Something I always forget about summertime is just how much time you have to think and reflect. I’ve got so many things on my mind right now that aren’t fully formed, but I need to get them out somehow. Ergo, the mess that is this post. But let’s start with the basics: an update!
So far, this summer has been great. Really, it’s been wonderful. A quick rundown:
First, I started working at the Stanford HCI Group last week! I’ve roped myself into two projects for the summer – hybrid digital + physical spaces and geocaching for education, both super cool and fascinating! – and have a hand in a few more. Hopefully, I’ll be able to keep these up through the school year.
Also last week: I saw Toy Story 4 and cried uncontrollably in the theater. I high-key relate to Forky (undoubtedly the star of the movie) and am prepared to watch it countless more times.
Lastly, and perhaps most incredibly, I went to SF during Pride and somehow did everything in SF but Pride. Instead, I visited my former freshman RA with a friend and made a whole daytrip about it, visiting cute pastry shop after cute coffee house and watching Big Brother to end the day. ‘Twas fun.
This weekend, I’ll be headed back up to go to the California Academy of Sciences and see the Skin exhibit that’s going on right now. Fun stuff.
Every Friday, the HCI team hosts a lunch that’s called #readingwithfriends in the Slack. The concept: a PhD student/Master’s student/post-doc/etc. picks a topic and a bit of reading ahead of the lunch, and we come prepared for food and a discussion. This past Friday, a PhD student named Ali led a talk centered around forestry, high modernism, and clickbait (he wrote a post about it on his blog, which you should definitely check out!).
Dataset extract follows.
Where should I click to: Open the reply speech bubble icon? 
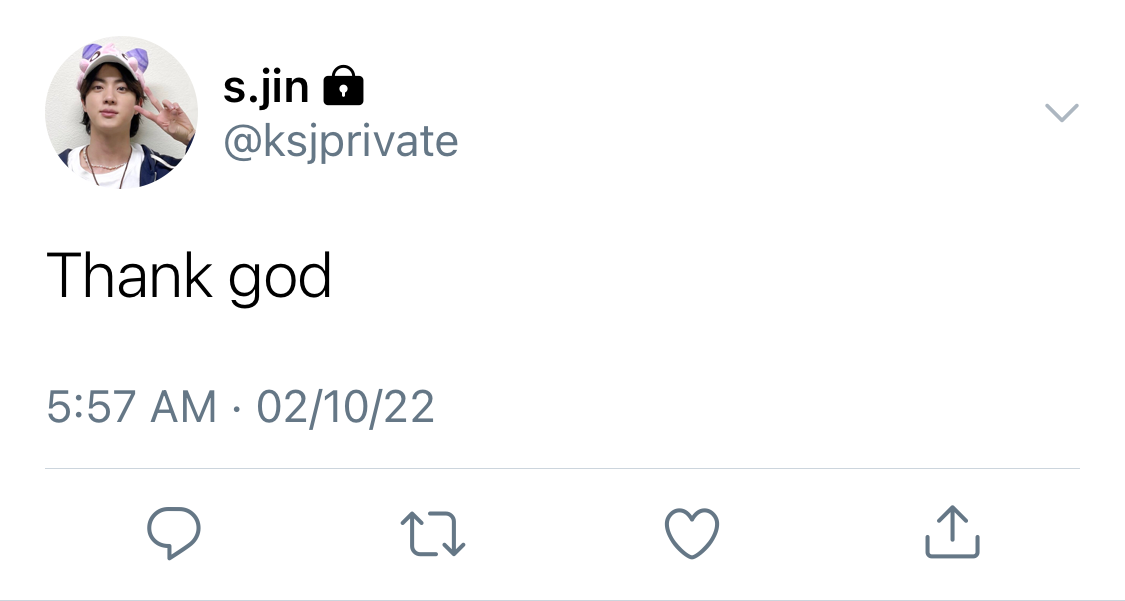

A sketchnote (yes, I still do ’em!) I did for the session is below.
The gist of it comes from a book, Seeing Like a State by James Scott, and how at the turn of the 18th century, people were using… interesting methods to improve their skills in estimating forest capacity for lumber. Inevitably, people take these results and methods and run with them in ways their creators could not have known; in this case, the field of scientific forestry was born, with a prominent German school of thought promoting a monoculture ecosystem that put a specific tree in rigid grid patterns.
It worked great for a while… until it didn’t. Chaos ensued at the lack of equilibrium that naturally-occurring forests achieved and maintained with their diverse flora and fauna, and people learned not to meddle with forests.
The story served as a cautionary tale about how reductive perspectives can lead to conclusions and outcomes contextually disparate from the very systems we’re trying to assess. And what’s different about that from the internet? We assess efficacy through narrow lenses like clicks and watch time, but a click does not interaction make. But because we see it and value it in that way, our reduced POV results in unintended consequences (like clickbait, truly a pest in the digital landscape).
This first session really got me thinking about the implications of the work I do as a designer of these systems. Yes, I can see through A/B testing that one button is getting more clicks than another – but what can I really definitively say about that? How do I capture what’s going through a user’s head when they first see that button, and is that thought what I want them to think?
Reductive perspectives can lead to conclusions contextually disparate from the very systems we’re trying to assess.
Unsurprisingly, we didn’t have much of an answer by the time our hour was up. People got up, threw their finished poke bowls into the trash, and continued on with their day.
When I still called myself an “aspiring writer” (around the age of 15), I was deeply involved in this writing forum called Figment. On Figment, I’d write stories – long ones, short ones, prose, free verse, sonnets, you name it – and put them all in their own books. For anything that wasn’t long enough to warrant its own book, I threw it into a miscellaneous book I called Thoughts From Everywhere. Descriptive, I know.
I still think sometimes that if I just had the attention span of anything more than a house fly, I could pull off being a writer. But alas, it wasn’t meant to be; I soon grew out of Figment, and I lost the will (and eventually, time) to write.
Fast forward: as I tidy up my portfolio and get ready for the onslaught that is job hunting, I unintentionally dipped my toes into the past when I stumbled onto my old stories and projects. It was actually my writing that got me into graphic design – first, designing book covers for my friends and strangers, then later starting an online literary magazine. In that way, I owe a lot to books and writing for guiding me to where I am today (even if my writing never got any better, I suppose).
I still think sometimes that if I just had the attention span of anything more than a house fly, I could pull off being a writer.
I miss writing (or perhaps the idea of it). I feel it in my hands whenever I open a new notebook, aching at the blank page that’s ripe with potential. I approximate it with this blog and these posts; writing from time to time is nice, but the potential to construct new worlds still lingers a bit.
I don’t really have a cogent conclusion for any of these disparate stories to impart to you, much as I don’t have a cogent conclusion for them in real life. I mean, tomorrow’s the Fourth of July, and I don’t know what I’m doing yet. Will I be watching fireworks? Headed to a BBQ? Who knows! (Sorry about that.)
But it’s nice at least to get it all out there.